Les tests font partie de la conception
Pour autant, selon la consultante, il est plus difficile de prévoir l’usage d’une API que de la concevoir. Afin de gagner en prévisibilité, Lea Verou encourage les équipes de développement à tester dès la conception leurs API.
« Les tests utilisateurs sont essentiels, car vous n’êtes pas l’utilisateur et devez comprendre comment les autres utilisent votre API », assure-t-elle.
« Beaucoup pensent que les tests utilisateurs ne concernent que les interfaces visuelles et sont uniquement le travail des designers UX. Cependant, le concept est similaire pour les API ».
Selon elle, il faut impliquer des utilisateurs représentatifs, leur donner des tâches, observer leurs succès et difficultés, et éviter de les influencer. « Il doit être clair que c’est le design qui est testé, et non l’utilisateur. Il suffit de cinq utilisateurs pour découvrir la plupart des problèmes, et cela peut être fait de manière économique, même via un simple appel Zoom », poursuit-elle.

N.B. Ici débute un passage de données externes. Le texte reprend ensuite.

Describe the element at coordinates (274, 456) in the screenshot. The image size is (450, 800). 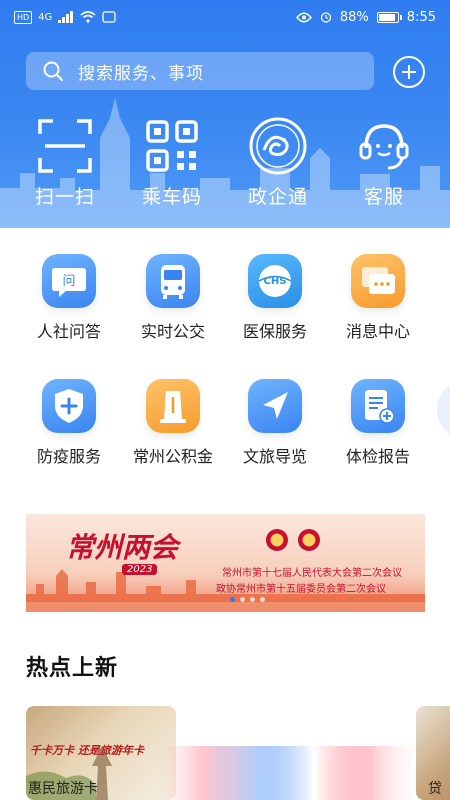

« Si plusieurs utilisateurs rencontrent des difficultés avec l’API, c’est probablement un problème de conception plutôt qu’une erreur de l’usager ».
Lea VerouMembre du TAG, W3C et Consultante
Il faut donc procéder par itération. Développer des API « démo », les tester, rédiger la documentation avant de les déployer. Recommencer.
« Enfin, au-delà de tous les principes de conception, l’objectif le plus important est de développer votre empathie pour les utilisateurs. Montrer que vous vous souciez d’eux est essentiel. Pensez aux personnes qui utiliseront les API que vous concevez, à leurs besoins et cas d’utilisation. Facilitez-leur la vie et réduisez leurs difficultés », conclut Lea Verou.
La littérature consacrée au design d’API étant souvent spécifiques à des types d’interface, par exemple GraphQL, REST ou RESTFUL, l’ancienne instructrice au MIT recommande la lecture des ouvrages « The Essence of Software : Why concepts Matter for Great Design » de Daniel Jackson – le livre où elle puise l’exemple des robinets – et « The Design of Everyday Things » de Don Norman.